Project summary: Enabling Study

First in Human ThINKK Adoptive Immunotherapy to Prevent Leukemia and Neuroblastoma Relapse: GMP-manufacturing and Phase I Clinical Trial

 
July 1, 2020 to Jun 30, 2023

 

HIGHLIGHTS

 

  • The team is developing an innovative immunotherapy based on the stimulation of innate immunity that could be applicable to several type of leukemia and solid cancers.
  • This approach does not target a specific antigen; the majority of cancer cells tested so far are sensitive to induced NK cell killing (ie., Therapeutic Inducers of Natural Killer Cell Killing; ThINKK).
  • This approach leads to a broad spectrum of potential clinical applications, as this technology is a first “off-the-shelf” immunotherapy that will be available to all transplanted patients with high-risk malignancies.

 

 

About the Project

Despite advances in allogeneic hematopoietic stem cell transplantation (HSCT), about 40-80% of transplanted children still relapse and subsequently die from their disease, indicating the urgent need for novel therapeutic approaches.
 
The stimulation of donor-derived immune effectors after HSCT can increase the Graft-versus-Leukemia (GvL) effect and eradicate residual leukemia cells.
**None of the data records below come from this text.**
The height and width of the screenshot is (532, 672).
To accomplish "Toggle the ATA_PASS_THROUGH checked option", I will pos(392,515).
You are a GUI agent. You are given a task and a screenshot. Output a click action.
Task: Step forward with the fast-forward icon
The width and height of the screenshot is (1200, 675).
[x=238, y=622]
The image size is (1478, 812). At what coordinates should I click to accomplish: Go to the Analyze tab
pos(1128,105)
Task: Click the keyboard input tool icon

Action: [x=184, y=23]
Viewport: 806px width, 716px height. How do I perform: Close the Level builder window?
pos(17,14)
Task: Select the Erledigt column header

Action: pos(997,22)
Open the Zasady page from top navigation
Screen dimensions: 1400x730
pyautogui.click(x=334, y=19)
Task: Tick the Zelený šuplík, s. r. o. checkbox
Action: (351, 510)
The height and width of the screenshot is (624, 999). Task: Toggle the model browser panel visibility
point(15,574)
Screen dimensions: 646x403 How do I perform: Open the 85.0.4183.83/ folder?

Donor-derived natural killer (NK) cells are the earliest immune mediators of the GvL effect, but acute lymphoblastic leukemia (ALL) is deemed to be resistant to NK cell-mediated cell killing. Nonetheless, the team, with support from a BioCanRx funded Catalyst study, recently demonstrated that these resistances are overcome when NK cells are stimulated with plasmacytoid dendritic cells (pDC), the NK cell physiological activators of early innate immune response.
 
To prepare for the clinical application of these findings, the team developed a good manufacturing practices (GMP)-compliant method for the expansion of pDC analogs from cord blood (CB) CD34+ progenitors. The team named these cells “Therapeutic Inducers of Natural Killer Cell Killing (ThINKK)”.
 
This project is a continuation of a Cycle I Catalyst project. The current Enabling study will further progress this project toward a Phase I clinical trial by assessing feasibility of ThINKK adoptive transfers in patients with leukemia or neuroblastoma undergoing allogeneic HSCT by: validating a ThINKK manufacturing process in a GMP environment, filing a Clinical Trial Application to Health Canada, and opening a Phase I safety and feasibility trial in patients with leukemia or neuroblastoma undergoing allogeneic HSCT.
 
Availability of clinical grade Therapeutic Inducers of Natural Killer Killing (ThINKK) will open a new field in post-transplant cancer immunotherapy. By targeting innate immunity to reinforce the graft-versus-tumor effect of hematopoietic stem cell transplantation, this approach is innovative and complementary to anti-cancer cell therapies currently tested in Canada and within the BioCanRx network in particular.